» ABOUT THIS EXERCISE
Every line from the line containing "Große Drohne für" through the end of the data is to be reproduced exactly, excluding pictures.

____

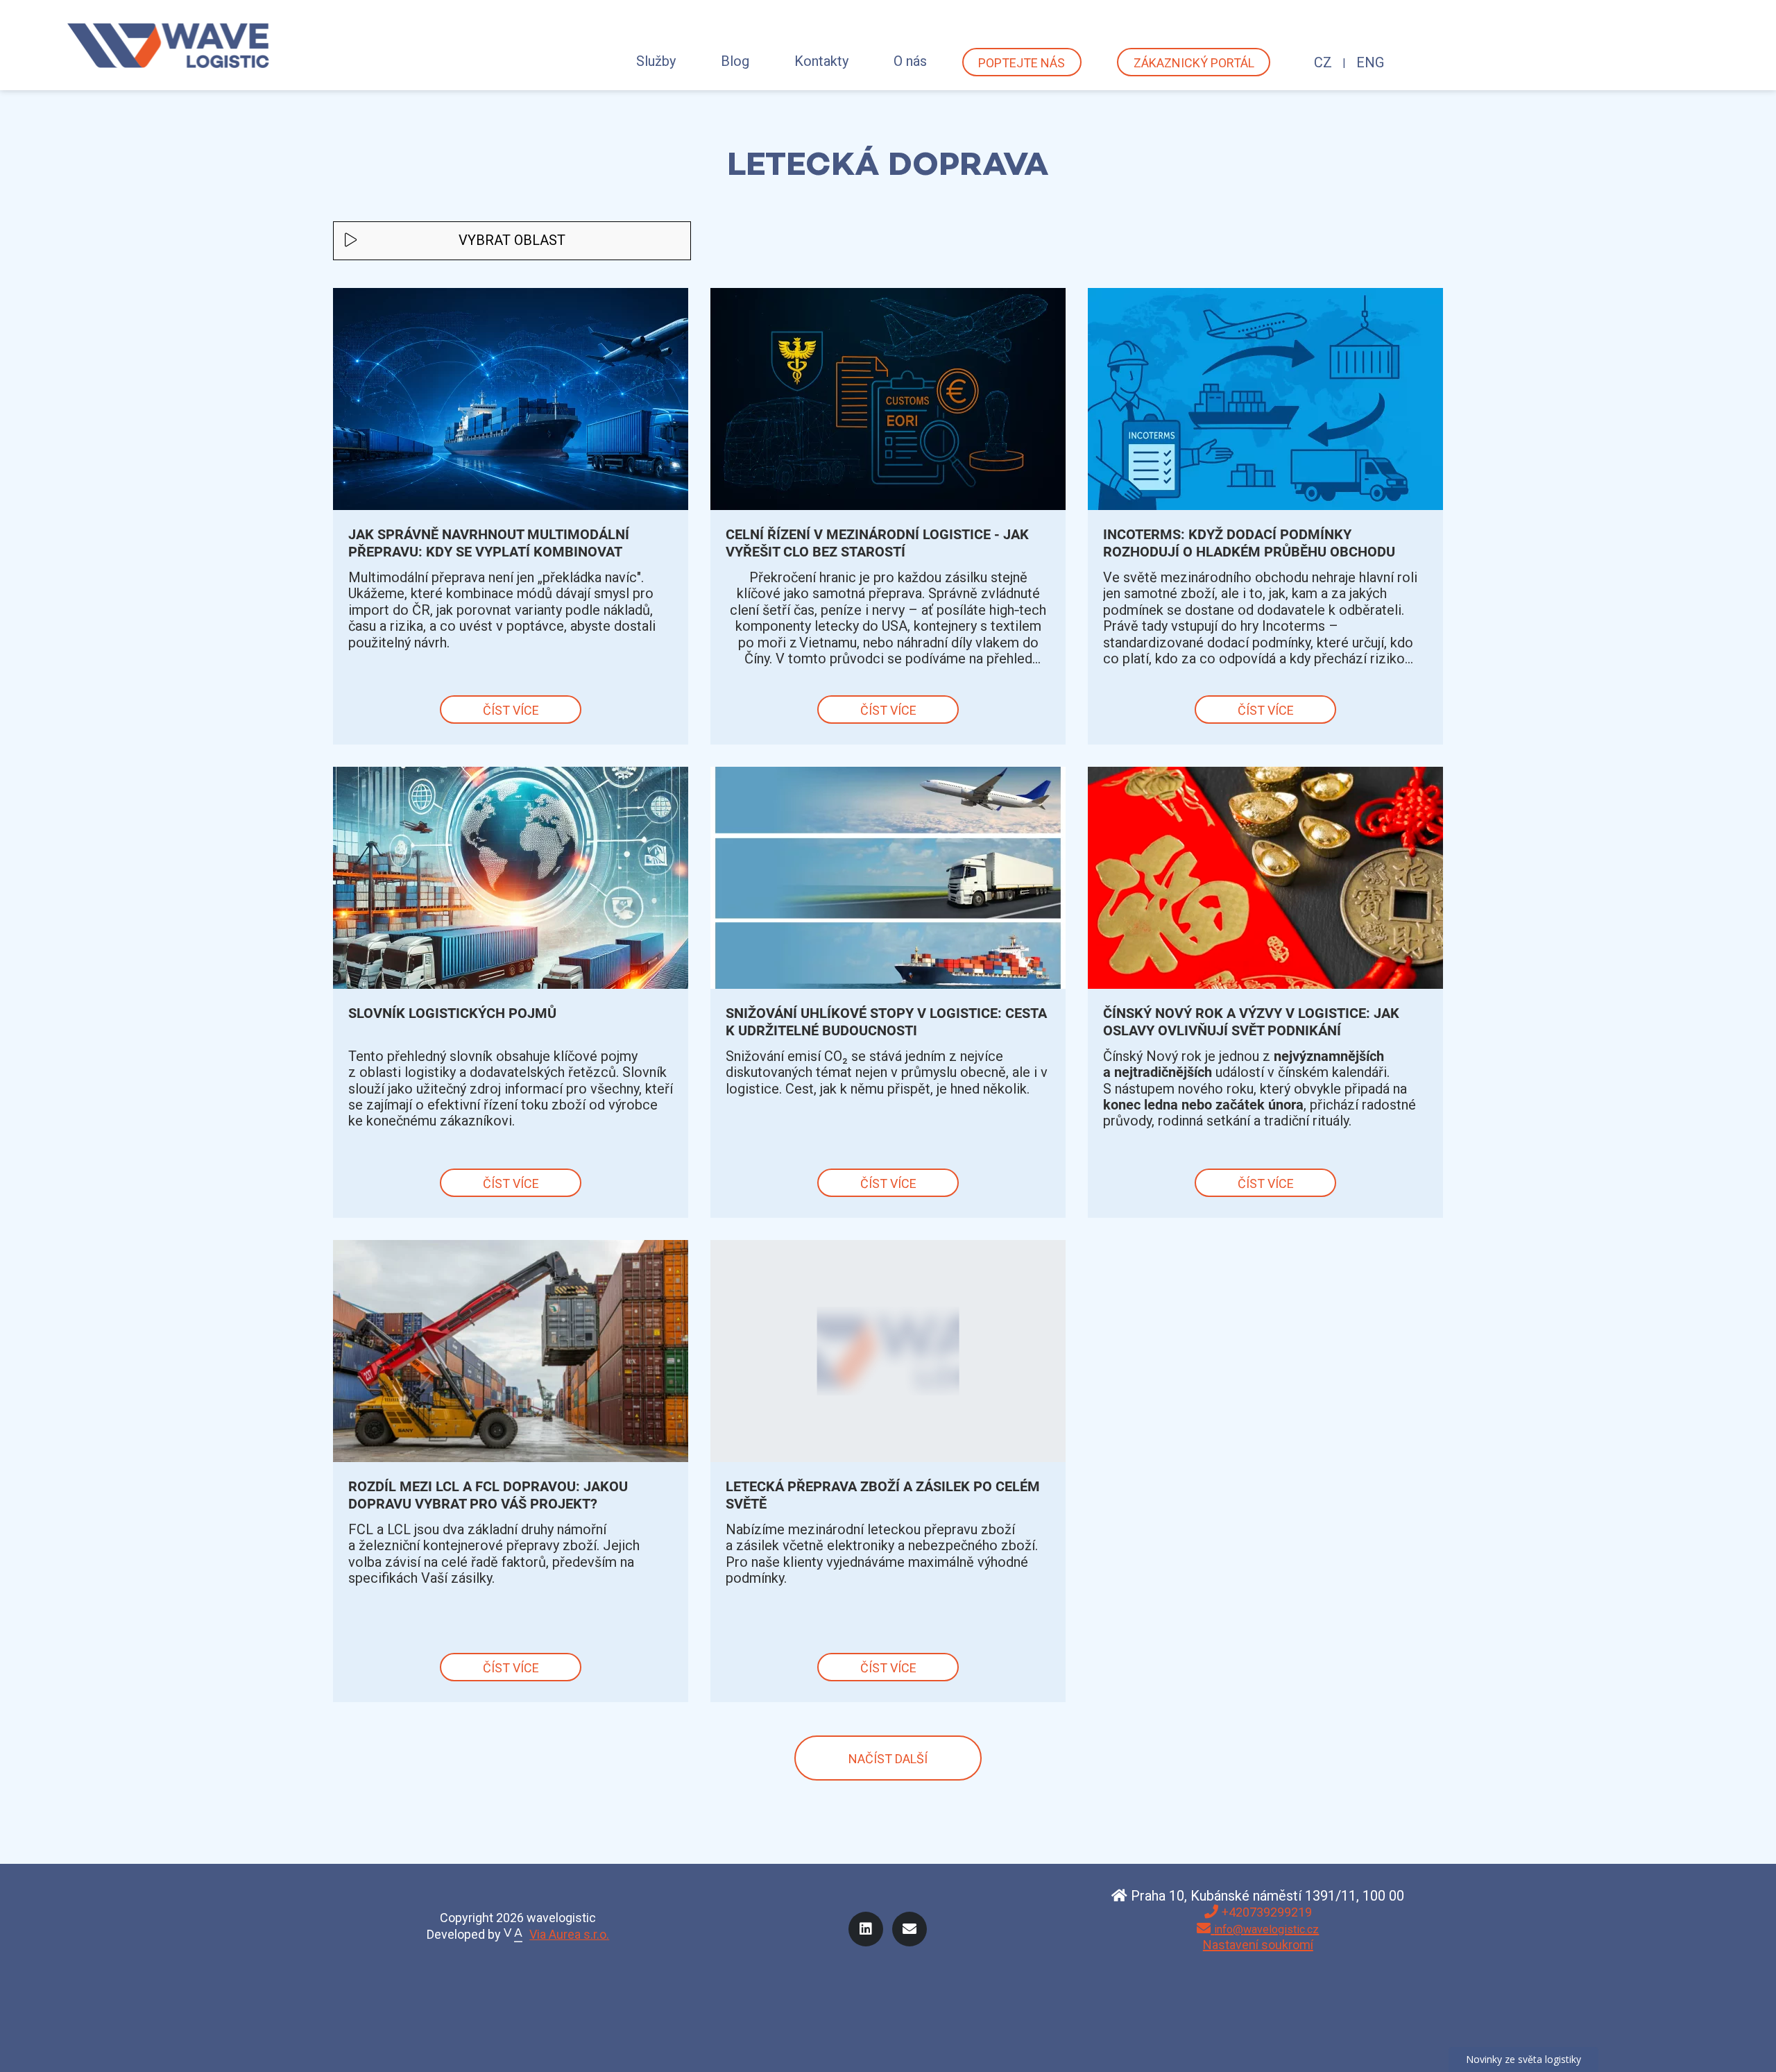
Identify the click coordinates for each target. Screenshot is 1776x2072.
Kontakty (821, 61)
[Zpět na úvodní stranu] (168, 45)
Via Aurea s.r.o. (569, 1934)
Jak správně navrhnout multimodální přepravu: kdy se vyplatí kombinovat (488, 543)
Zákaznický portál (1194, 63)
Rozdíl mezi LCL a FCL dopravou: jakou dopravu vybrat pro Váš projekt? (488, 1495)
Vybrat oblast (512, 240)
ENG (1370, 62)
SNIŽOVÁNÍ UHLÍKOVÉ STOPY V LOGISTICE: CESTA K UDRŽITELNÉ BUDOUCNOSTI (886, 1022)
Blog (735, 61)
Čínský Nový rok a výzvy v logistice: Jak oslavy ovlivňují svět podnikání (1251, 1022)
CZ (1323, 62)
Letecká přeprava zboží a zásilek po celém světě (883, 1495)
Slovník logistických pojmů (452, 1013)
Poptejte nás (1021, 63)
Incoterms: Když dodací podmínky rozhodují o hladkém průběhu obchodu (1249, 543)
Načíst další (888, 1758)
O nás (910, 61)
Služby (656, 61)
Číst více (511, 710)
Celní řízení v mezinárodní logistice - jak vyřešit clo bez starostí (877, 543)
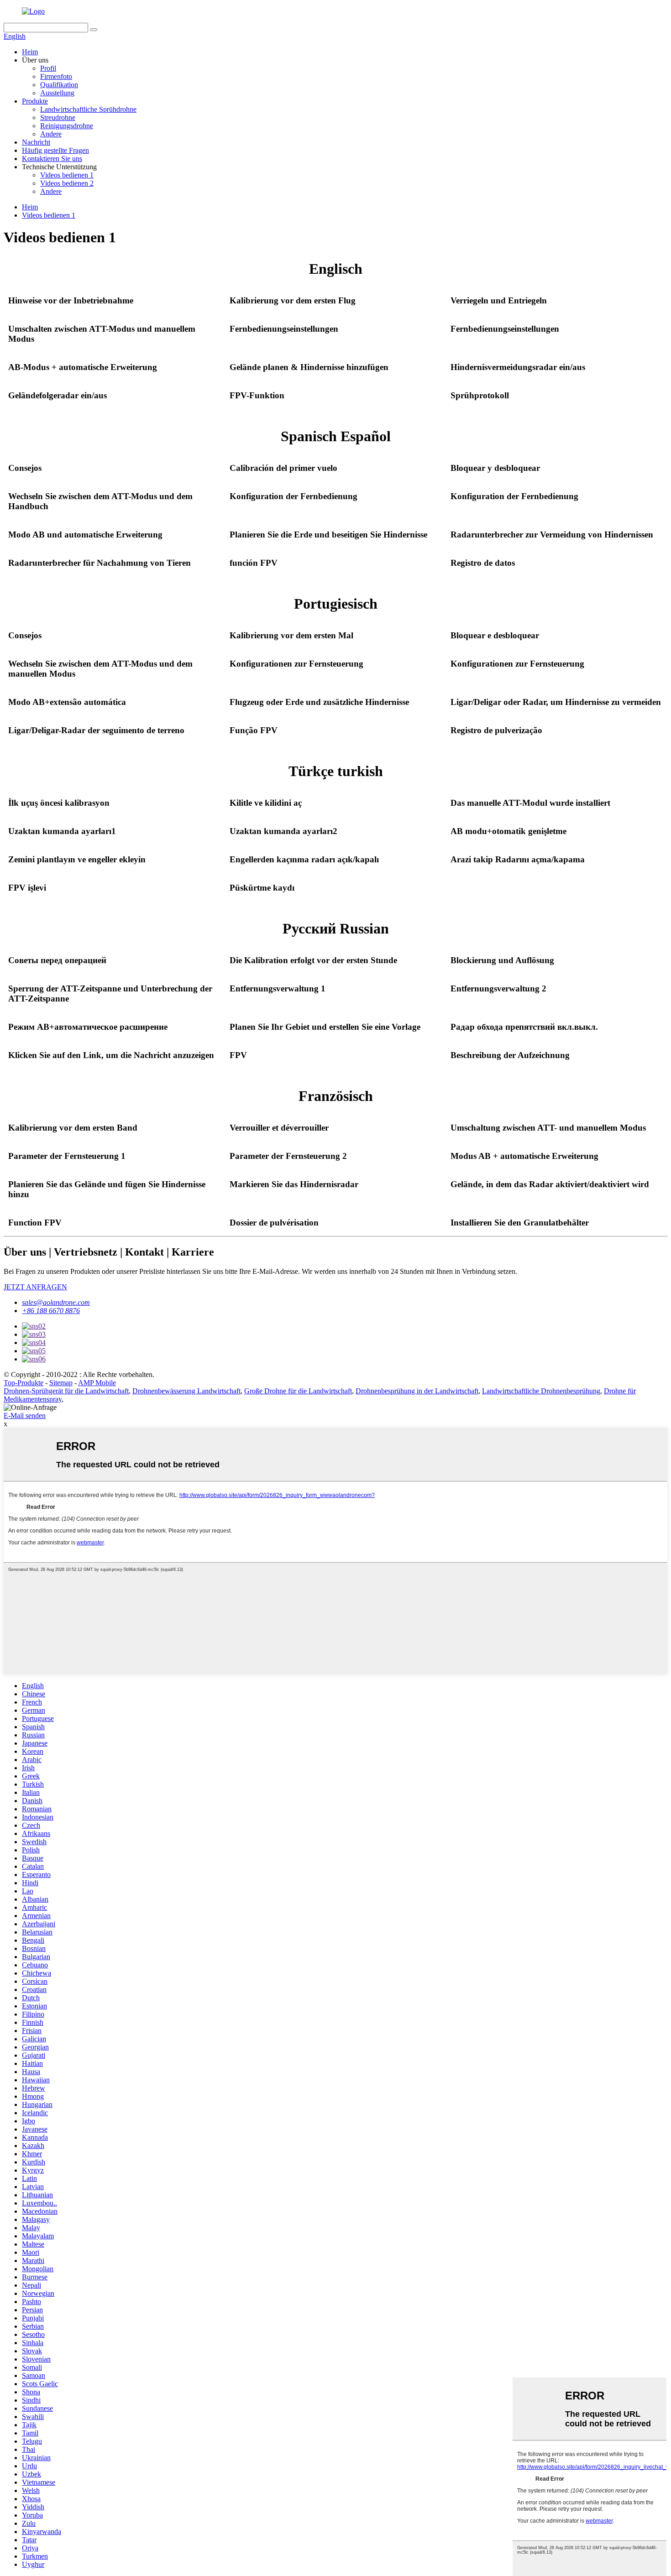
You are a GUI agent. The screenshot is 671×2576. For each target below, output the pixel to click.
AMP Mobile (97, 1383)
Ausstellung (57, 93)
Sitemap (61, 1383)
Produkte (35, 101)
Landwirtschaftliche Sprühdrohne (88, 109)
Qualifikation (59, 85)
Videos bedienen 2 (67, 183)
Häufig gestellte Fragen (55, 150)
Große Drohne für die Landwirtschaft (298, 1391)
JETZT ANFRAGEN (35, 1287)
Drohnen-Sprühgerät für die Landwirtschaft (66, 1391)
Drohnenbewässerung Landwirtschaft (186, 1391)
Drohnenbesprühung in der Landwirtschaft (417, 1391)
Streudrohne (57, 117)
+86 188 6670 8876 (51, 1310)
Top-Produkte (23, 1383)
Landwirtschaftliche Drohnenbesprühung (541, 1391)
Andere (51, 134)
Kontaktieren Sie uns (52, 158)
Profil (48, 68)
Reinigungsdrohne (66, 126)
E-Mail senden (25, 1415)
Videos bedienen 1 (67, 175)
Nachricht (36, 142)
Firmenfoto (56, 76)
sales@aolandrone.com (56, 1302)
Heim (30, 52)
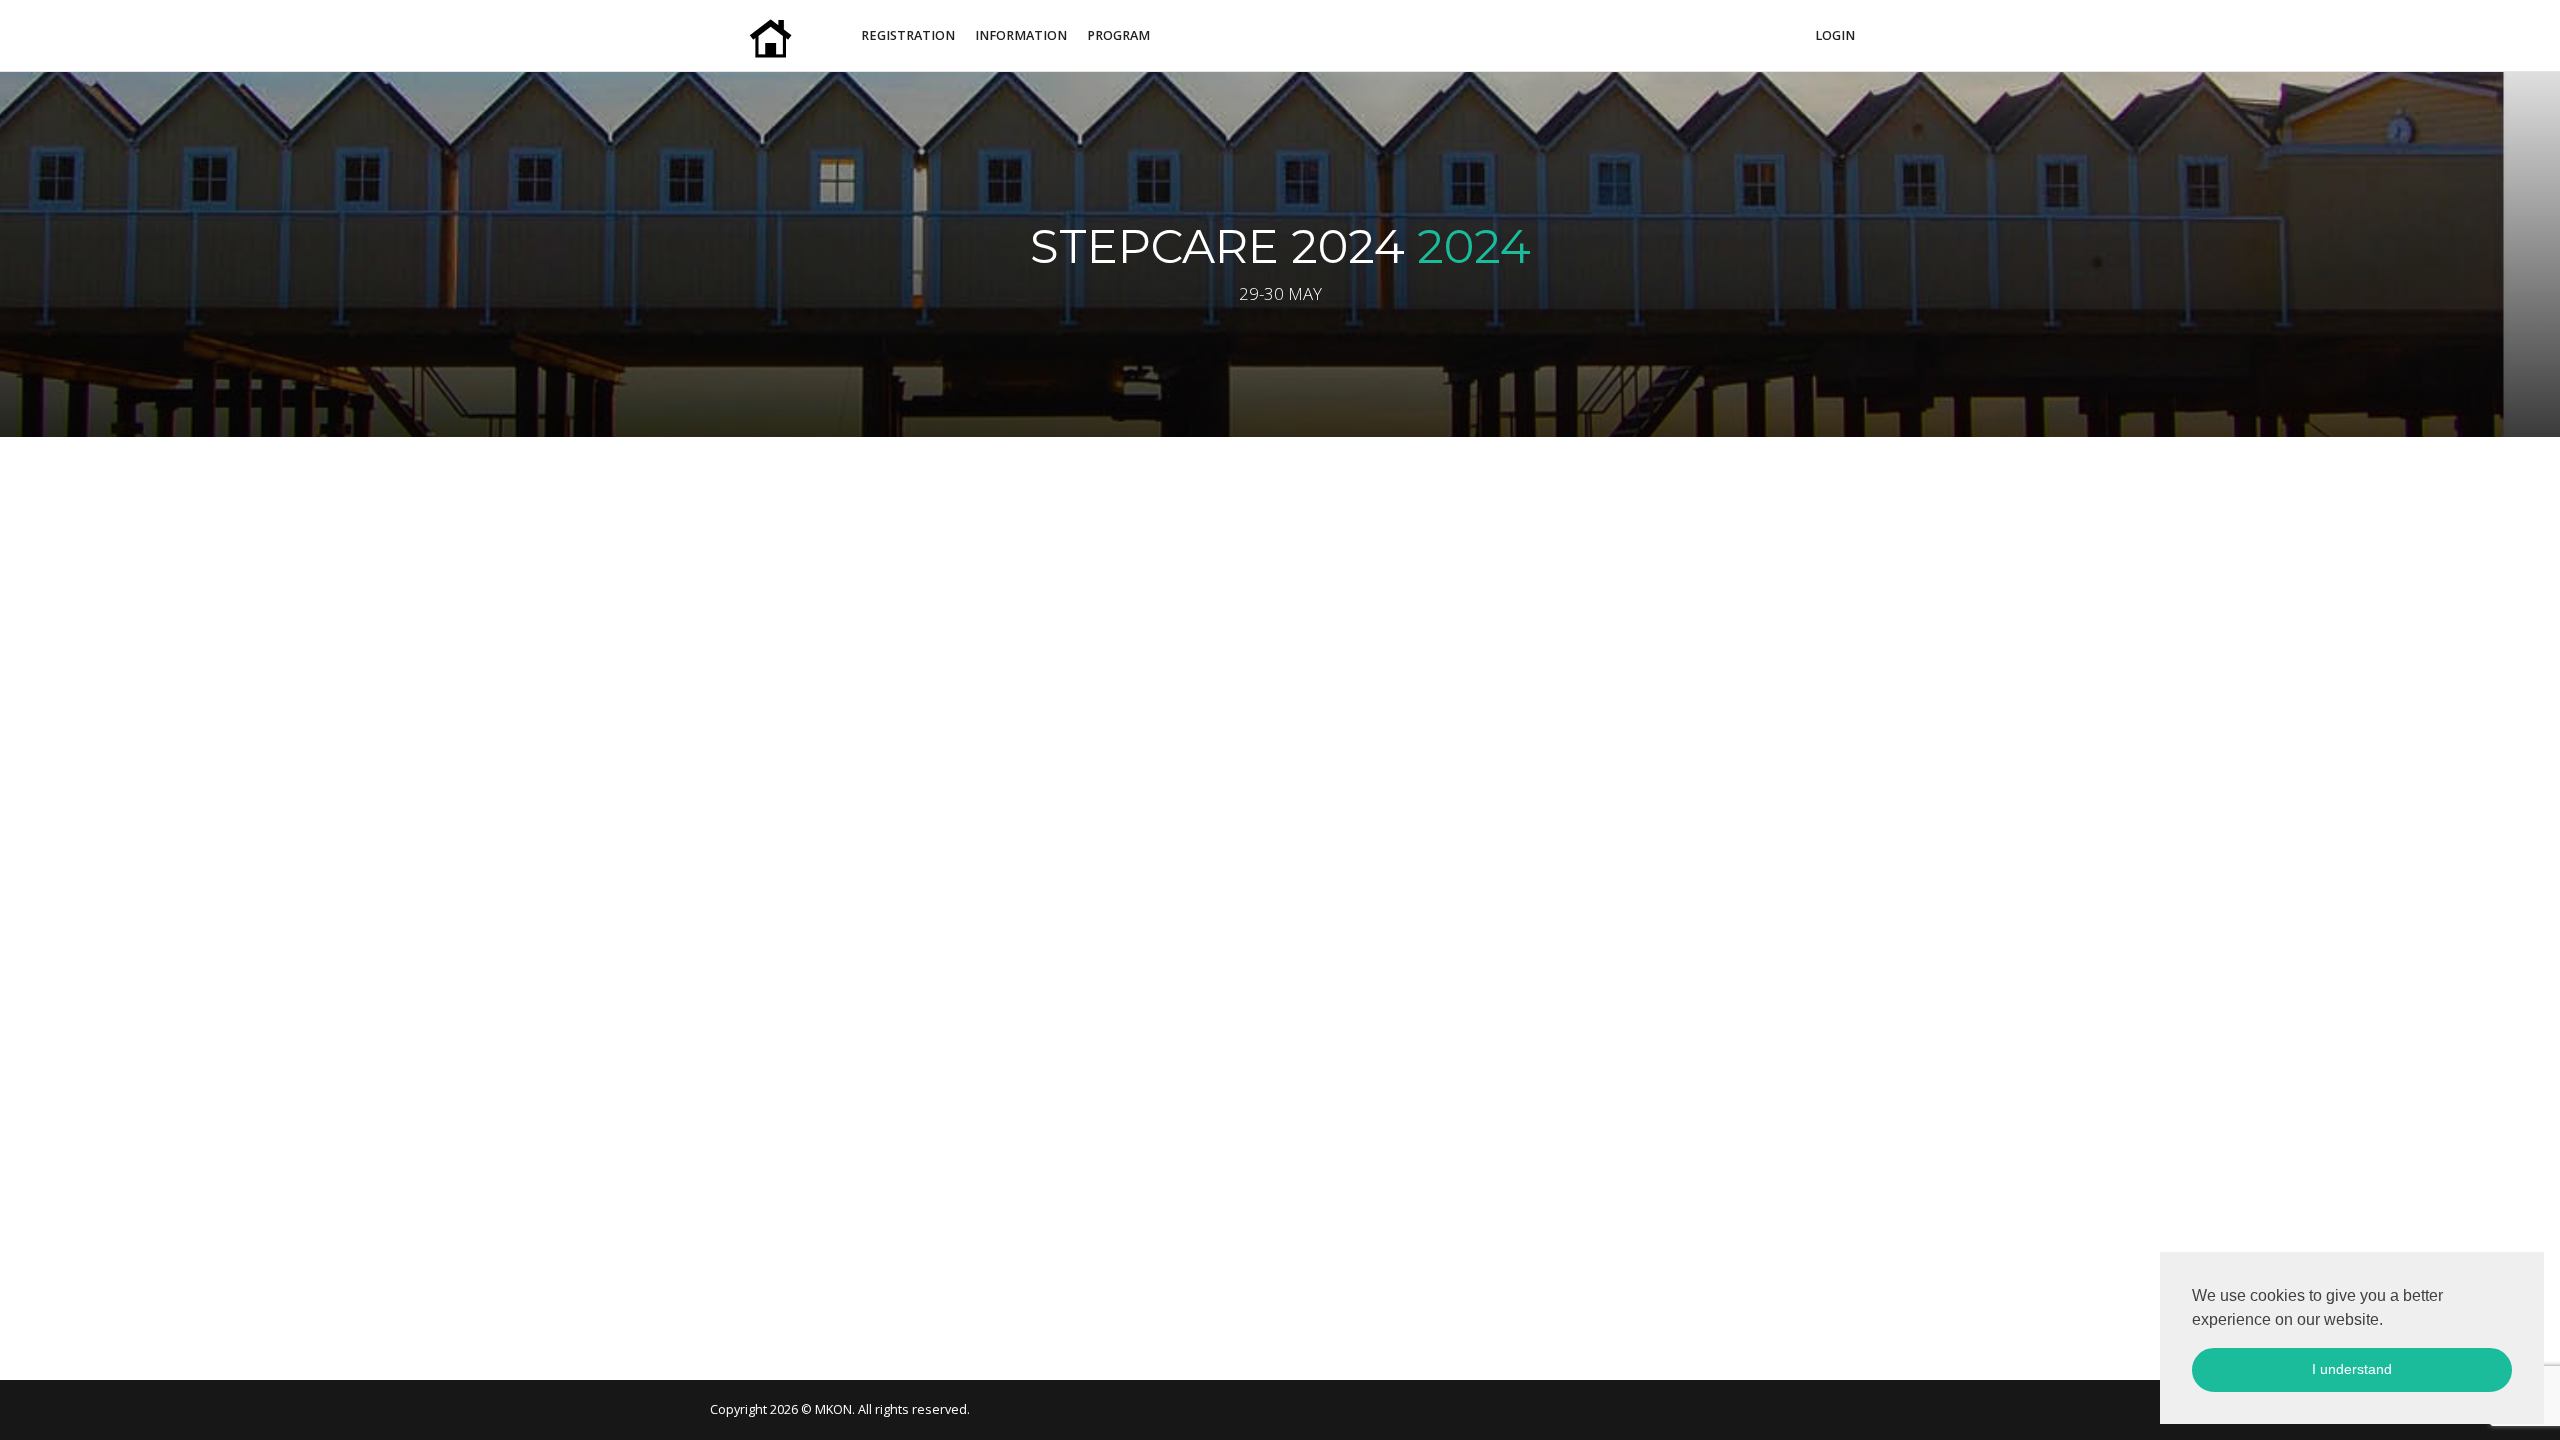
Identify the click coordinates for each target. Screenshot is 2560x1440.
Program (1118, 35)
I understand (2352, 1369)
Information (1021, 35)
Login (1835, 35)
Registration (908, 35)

____

» TASK ANSWER
Große Drohne für die Landwirtschaft (298, 1391)
JETZT ANFRAGEN (35, 1287)
Drohnen-Sprühgerät für die Landwirtschaft (66, 1391)
Drohnenbewässerung Landwirtschaft (186, 1391)
Drohnenbesprühung in der Landwirtschaft (417, 1391)
Streudrohne (57, 117)
+86 188 6670 8876 (51, 1310)
Top-Produkte (23, 1383)
Landwirtschaftliche Drohnenbesprühung (541, 1391)
Andere (51, 134)
Kontaktieren Sie uns (52, 158)
Profil (48, 68)
Reinigungsdrohne (66, 126)
E-Mail senden (25, 1415)
Videos bedienen 1 (67, 175)
Nachricht (36, 142)
Firmenfoto (56, 76)
sales@aolandrone.com (56, 1302)
Heim (30, 52)
Identify the click coordinates for each target. Screenshot is 2560x1440.
Program (1118, 35)
I understand (2352, 1369)
Information (1021, 35)
Login (1835, 35)
Registration (908, 35)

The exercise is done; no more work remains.